Current Architecture: CPU-based stack on pivoine.art VPS → Claude API via LiteLLM Target Architecture: Hybrid stack with GPU server(s) for self-hosted models + API-based models
Phase 1: Current Stack Analysis
Existing Components
-
ai_postgres (pgvector/pgvector:pg16)
- PostgreSQL with pgvector for RAG
- Stores: conversations, embeddings, LiteLLM logs
-
webui (Open WebUI)
- User-facing ChatGPT-like interface
- URL: https://ai.pivoine.art
- Features: RAG, web search, document upload
- Connected to LiteLLM proxy
-
litellm (LiteLLM proxy)
- Currently proxies Anthropic Claude API
- OpenAI-compatible endpoint at http://litellm:4000
- Supports multiple providers via config
-
crawl4ai
- Internal web scraping for LLM content prep
- Port 11235 (internal only)
-
facefusion (CPU-only)
- Face swapping/enhancement
- Currently CPU-based (slow)
- Protected by Authelia SSO
Current Limitations
- ❌ No self-hosted LLMs (relies on expensive API calls)
- ❌ No GPU acceleration for facefusion
- ❌ No image generation capabilities
- ❌ No model training/fine-tuning capabilities
- ❌ No video generation
- ❌ High operational costs for API usage
Phase 2: GPU Provider Comparison
Provider Options
1. RunPod ⭐ RECOMMENDED
Pros:
- Pay-per-second GPU billing
- Wide GPU selection (RTX 4090, A100, H100)
- Docker-first platform
- Global locations
- Easy HTTP/SSH tunneling
- Volume persistence
Pricing (Approximate):
- RTX 4090 (24GB): ~$0.50/hour ($360/month 24/7)
- RTX 3090 (24GB): ~$0.35/hour ($250/month)
- A6000 (48GB): ~$0.80/hour ($576/month)
- A100 (40GB): ~$1.50/hour ($1,080/month)

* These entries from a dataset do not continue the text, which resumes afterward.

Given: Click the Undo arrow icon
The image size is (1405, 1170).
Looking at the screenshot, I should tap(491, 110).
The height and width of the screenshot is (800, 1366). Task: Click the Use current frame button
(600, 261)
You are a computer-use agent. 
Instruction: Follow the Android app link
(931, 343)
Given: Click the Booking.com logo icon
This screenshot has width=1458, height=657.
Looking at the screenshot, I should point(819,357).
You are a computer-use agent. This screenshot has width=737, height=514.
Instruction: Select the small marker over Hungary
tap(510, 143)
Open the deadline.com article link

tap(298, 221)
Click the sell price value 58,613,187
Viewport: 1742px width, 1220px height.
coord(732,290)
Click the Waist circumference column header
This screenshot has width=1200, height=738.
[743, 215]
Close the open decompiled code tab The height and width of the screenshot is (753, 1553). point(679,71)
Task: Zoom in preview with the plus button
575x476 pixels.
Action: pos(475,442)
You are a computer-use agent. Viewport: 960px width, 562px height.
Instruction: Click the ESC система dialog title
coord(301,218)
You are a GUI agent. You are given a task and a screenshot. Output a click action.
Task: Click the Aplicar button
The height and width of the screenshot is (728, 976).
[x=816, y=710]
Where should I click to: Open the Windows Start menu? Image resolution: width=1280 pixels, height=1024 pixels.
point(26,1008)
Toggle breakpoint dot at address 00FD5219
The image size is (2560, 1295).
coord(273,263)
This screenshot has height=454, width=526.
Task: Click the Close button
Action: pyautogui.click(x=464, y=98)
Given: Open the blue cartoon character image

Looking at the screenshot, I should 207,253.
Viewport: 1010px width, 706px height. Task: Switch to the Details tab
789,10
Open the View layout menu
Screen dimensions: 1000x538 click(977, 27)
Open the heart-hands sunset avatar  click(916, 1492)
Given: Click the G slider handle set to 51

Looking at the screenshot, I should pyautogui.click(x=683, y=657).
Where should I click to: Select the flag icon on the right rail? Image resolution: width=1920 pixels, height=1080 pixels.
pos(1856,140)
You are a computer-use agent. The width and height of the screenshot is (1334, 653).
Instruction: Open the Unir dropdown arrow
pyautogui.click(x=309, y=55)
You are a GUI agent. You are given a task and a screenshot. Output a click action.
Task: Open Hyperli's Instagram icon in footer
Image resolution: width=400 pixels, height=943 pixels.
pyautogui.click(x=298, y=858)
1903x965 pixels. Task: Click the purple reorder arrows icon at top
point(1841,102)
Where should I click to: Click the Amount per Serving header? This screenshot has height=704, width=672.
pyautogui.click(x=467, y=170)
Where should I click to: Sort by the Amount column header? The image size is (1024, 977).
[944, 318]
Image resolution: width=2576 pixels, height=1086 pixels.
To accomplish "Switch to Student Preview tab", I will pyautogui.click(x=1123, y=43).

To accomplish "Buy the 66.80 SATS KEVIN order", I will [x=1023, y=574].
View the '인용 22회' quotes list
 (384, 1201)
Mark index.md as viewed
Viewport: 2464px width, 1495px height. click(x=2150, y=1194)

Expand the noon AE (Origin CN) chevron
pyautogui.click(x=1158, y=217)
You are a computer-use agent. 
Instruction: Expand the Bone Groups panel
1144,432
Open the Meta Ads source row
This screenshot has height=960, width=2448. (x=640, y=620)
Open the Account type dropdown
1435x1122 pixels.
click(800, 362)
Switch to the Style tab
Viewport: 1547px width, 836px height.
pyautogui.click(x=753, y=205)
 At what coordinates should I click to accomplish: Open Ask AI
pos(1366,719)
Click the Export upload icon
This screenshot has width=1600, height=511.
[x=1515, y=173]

Best for: On-demand workloads, experimentation, cost-conscious hosting
2. Lambda Labs
Pros:
- Flat monthly pricing
- High-end GPUs (A100, H100)
- Jupyter notebooks included
- Fast network
Pricing:
- 1x A100 (40GB): $1.10/hour ($792/month)
- 8x A100 (40GB): $8.00/hour (~$5,760/month)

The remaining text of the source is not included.